本文首先提出了非均质材料弹性力学性能分析的扩展多尺度有限元法(EMsFEM)。基于多尺度有限元法(MsFEM)的思想,数值构造了能反映粗网格单元内部小尺度非均质信息的矢量场多尺度基函数。和标量场问题不同的是,在考虑固体变形的矢量场问题中材料内部会发生体积膨胀/收缩效应(泊松效应),从而导致材料各个方向的变形是相互耦合的。为了处理这种耦合关系,我们提出了一种新型的多尺度基函数构造方式,并在多尺度基函数中添加了耦合附加项。对不同构造方法下的多尺度基函数性能进行比较,结果表明,新型多尺度基函数能正确地反映粗网格单元内部的耦合变形,在相同的边界条件下可得到和常规精细有限元解完全一致的微观变形场,从而很大程度地提高了多尺度方法的计算精度。比较了不同边界条件下多尺度基函数的构造对多尺度方法精度的影响,并分析了尺度效应和误差产生的原因。所发展的方法实施方便,具有较好的数值精度。与传统均匀化方法相比,本文方法无尺度分离和周期性假设的限制,且易于进行降尺度计算以获得微观尺度的真实应力应变信息。
其次,基于扩展多尺度有限元法基本思想,提出了一类新的平面矩形单元和空间长方体单元(广义单元)。通过弹性力学伽辽金方程,理论推导出单元内部位移场和节点值之间的函数关系,并应用于新单元形函数的构造中。新单元能更合理地考虑单元内部的耦合变形,在不增加计算自由度的情况下得到比传统单元更精确的结果,为构造精度更高的新型有限单元提供新的思路。
进一步,发展了非均质材料小变形弹塑性分析的扩展多尺度有限元法。对于弹塑性材料的多尺度分析,随着微观物理变量的演化,微观尺度节点上将产生不平衡节点力。为了处理这些不平衡节点力产生的响应,我们提出了一种位移分解技术,将微观不平衡节点力响应等效成宏观等效力和微观扰动力的共同作用。其中宏观等效力用来驱动结构的宏观位移响应,而微观扰动力用来获得局部的微观位移扰动响应。在位移分解技术的基础上,进一步提出了两尺度协同迭代算法。在两尺度计算框架下,对宏微观非线性方程组进行协同增量迭代计算。最后,对方法的计算复杂度进行分析并与传统有限元法进行比较。数值结果表明,所发展的方法在模拟非均质材料弹塑性问题时具有很好的精度,且能显著地减少计算机存储需求和计算时间。
此外,发展了周期性桁架材料应变局部化分析的自适应多尺度方法(AMM)。局部化现象是引起工程结构破坏的主要原因之一,传统基于体积平均思想的均匀化方法由于受到局部周期性假设和尺度分离假设的限制而不能很好地用于模拟这类问题。在计算过程中,AMM自适应地将整体计算域分解为两个部分,即细网格计算域和粗网格计算域,EMsFEM提供了多尺度框架。这样,变形剧烈的局部化域可采用有限元法在细尺度网格上直接求解,保证了算法的精度;而对于其它变形较缓和的域,则仍采用EMsFEM在粗网格尺度上进行非线性计算。同时,尺度连接通过建立在尺度界面上的主从节点约束方程完成。提出一种基于宏观单元位移梯度的网格识别器来自动更新细网格计算域。数值结果表明AMM具有较高的计算效率,能准确预测局部化问题的剪切带位置,且避免了宏观单元网格依赖性问题。
最后,发展了一种模拟准静态裂纹扩展问题的自适应多尺度方法。采用扩展有限元法(XFEM)和水平集法(LSM)的组合对细尺度模型的不连续问题(包括强不连续和弱不连续问题)进行模拟,其中,XFEM用来计算不连续模型的应力应变场,而LSM用来对固定不连续界面(材料界面)和移动不连续界面(裂纹面)进行几何描述。这样,有限元网格可独立于不连续界面,模拟裂纹扩展问题时不需要对有限元网格重新剖分。而对于不需要精细分析的其它子域,采用EMsFEM在粗尺度网格上进行求解。提出一种基于距离参数的自适应网格识别技术来对求解域进行自适应分解,其距离参数可由水平集函数的演化方程自动获取。方法具有很好的精度,能准确地预测裂纹扩展路径,有效地减少裂纹扩展模拟所需的计算自由度和计算时间。
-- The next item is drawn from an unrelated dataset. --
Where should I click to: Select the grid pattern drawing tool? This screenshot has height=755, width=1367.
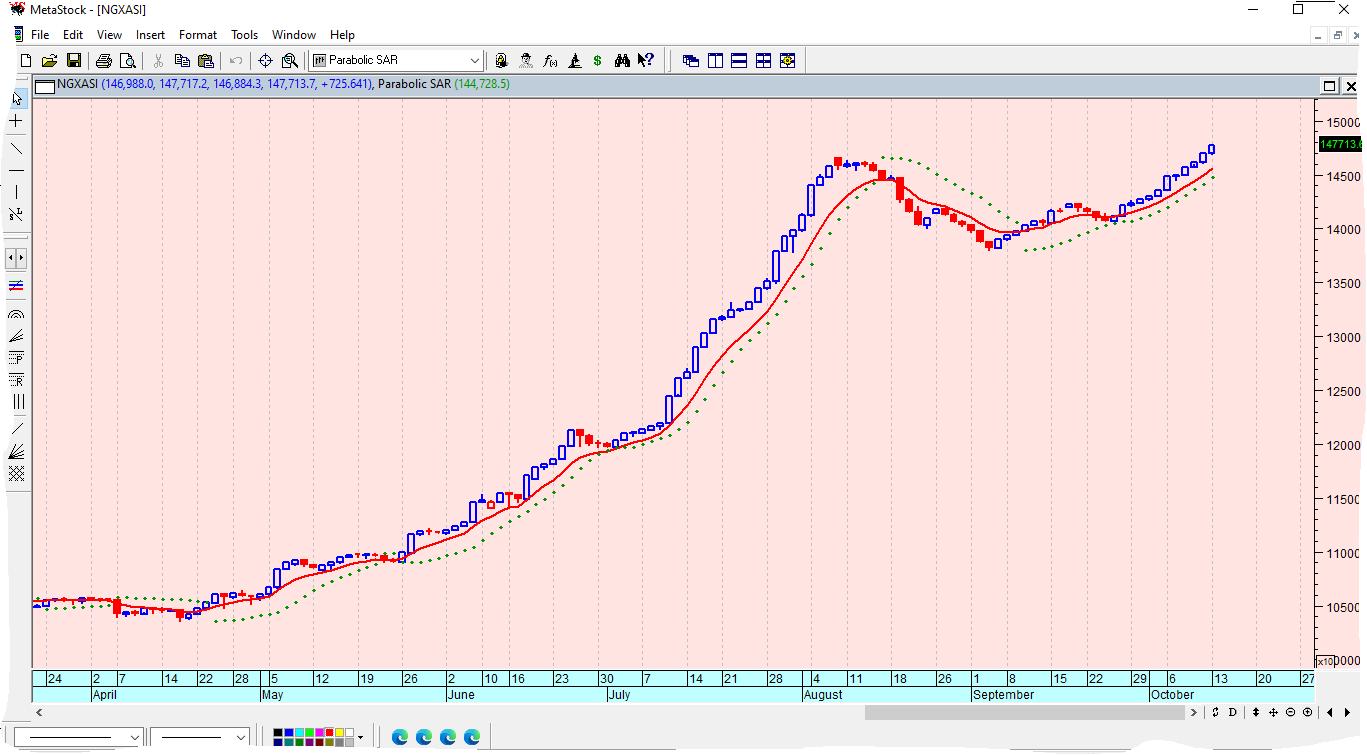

Almost all natural materials, as well as industrial and engineering materials, have multiple scale natures. At the same time, they are heterogeneous at a certain scale. For these materials, the heterogeneous nature can drastically impact on their macroscopic behaviors. In fact, most observed physical and mechanical properties of micro-heterogeneous materials depend on their heterogeneous micro-structures. Taking the composites which have been widely used in aerospace industry for example, the macroscopic mechanics properties of composites are closely related to the material properties, size, shape, and spatial distribution of the microstructural constituents and their respective interfaces. On the other hand, the macroscopic failures are usually induced by the microscopic defects and microscopic cracks. Studying the relations between the microscopic phenomena and macroscopic behavior has become an essentical problem in engineering applications. When the traditional numerical method (such as finite element method, FEM) is directly adopted for solving these multiscale problems, it will encounter difficulties due to the tremendous requirement of computer memory and computing time. Multiscale computational method servers as an effective approach for sovling these problems and has become a hot area of research in recent years.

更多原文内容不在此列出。